Entrée au Botswana – La CHOBE River

5 Octobre 2019 : Nous partons avec Ernest, le taxi jovial que nous avions pris à l’aéroport, vers le Botswana. Il nous parle de son pays, le Zimbabwe : 90% de taux de chômage ! Le pays a fait faillite et connu une hyperinflation annuelle de plus de 100 000 % en 2008. Aujourd’hui la Chine maintient le pays la tête hors de l’eau en raflant toutes les mines. C’est terrible de constater à quel point un seul homme, le dictateur Mugabe a plongé tout un pays dans la misère alors qu’il était l’un des plus riches d’Afrique avec ses mines. Juste à côté, le Botswana, pays aux caractéristiques voisines, est devenu l’un des plus prospères d’Afrique grâce à une grande stabilité démocratique et le taux de corruption le plus faible d’Afrique. Ernest nous parle aussi de sa famille : avec sa femme Beauty (quel prénom !), ils ont 2 enfants. Elle travaille dans un hôtel. Ils sont de grands privilégiés dans le pays et ils ont une employée qui entre autres, garde leurs enfants. 
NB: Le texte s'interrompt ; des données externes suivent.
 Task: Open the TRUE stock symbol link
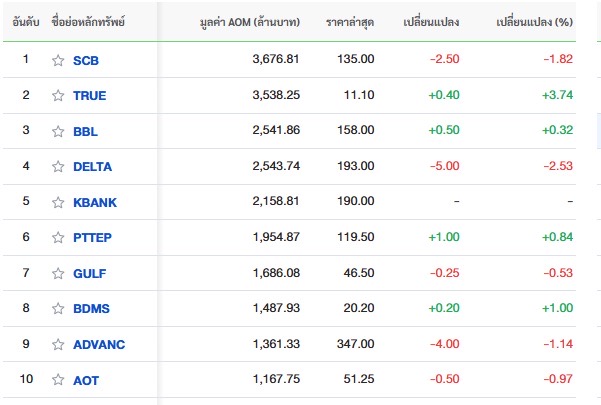pyautogui.click(x=89, y=95)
Ernest doit nous laisser à la frontière car son taxi ne peut traverser : une de ses amies nous récupère de l’autre côté : elle est très pushy, et ne va pas arrêter de faire coucou à plein d’hommes tout le long du chemin (elle n’a que des copains hommes car elle n’aime pas les femmes qui cancanent trop, sic !)/ Mais sa petite voiture toute déglinguée peine à intégrer nos bagages. Mais on y arrive après plusieurs essais. Nous sommes au Four Nations Quadripoint, lieu unique dans le monde où quatre pays se rencontrent : Zimbabwe, Zambie, Botswana et Namibie via la bande de Caprivi.
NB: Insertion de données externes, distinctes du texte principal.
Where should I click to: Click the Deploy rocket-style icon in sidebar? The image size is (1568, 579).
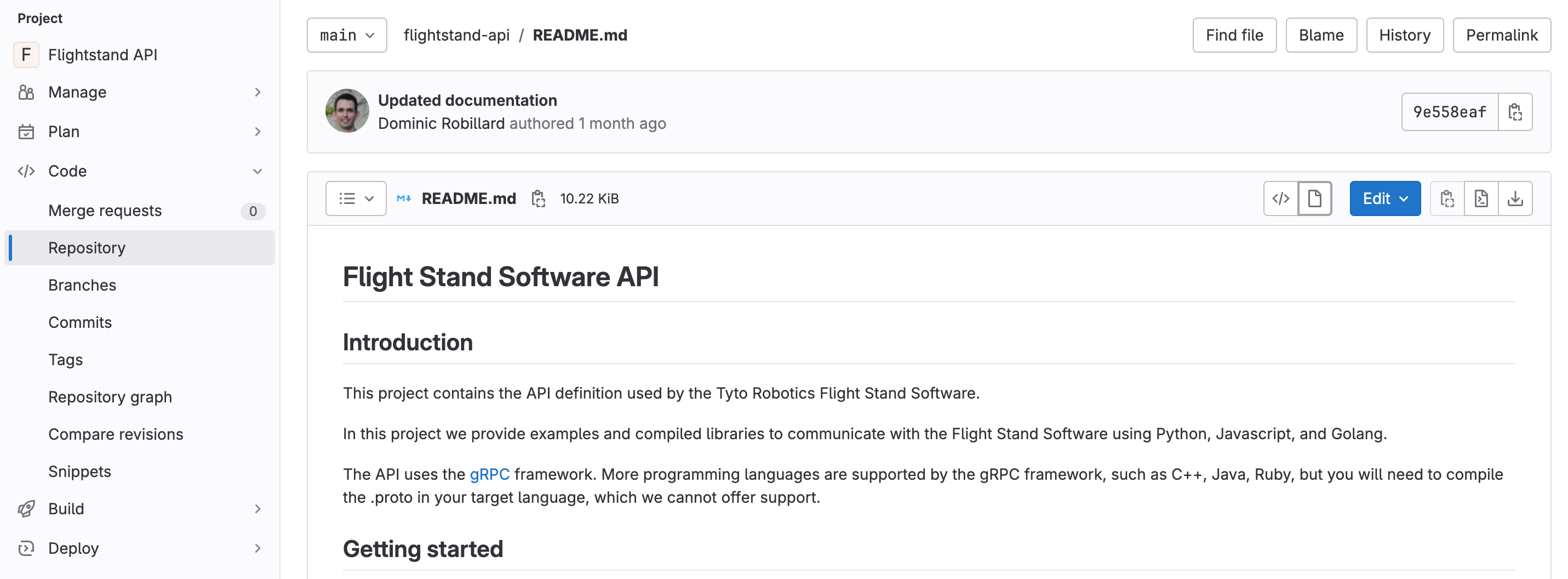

Nous rejoignons avant la tombée de la nuit le Chobe Big Five Lodge où un éléphant nous salue de l’autre côté de la clôture :

Le lendemain à 5h30, départ pour un safari en bateau le long de la rivière Chobé.

Nous sommes le seul bateau sur l’eau, ce qui nous étonne. John, notre pilote nous dit que les touristes viennent pour le coucher du soleil. Encore un cas où il vaut mieux être à contre-courant car ces 3h seront vraiment magiques. Nous ne le savons pas encore, mais la terrible  sécheresse qui sévit fera que nous ne verrons plus jamais autant d’eau au Botswana, ni autant d’animaux d’aussi près, et cerise sur le gâteau, eux et nous seulement. On vous laisse apprécier :

Waterbuck, héron, cormoran, aigle, marabout :

  

  

  

Nous approchons presque à les toucher tous les animaux même les crocodiles,

… sauf les hippopotames dont John se méfie énormément car ce sont eux les plus mortels. Ils peuvent renverser notre barque très facilement sans crier gare.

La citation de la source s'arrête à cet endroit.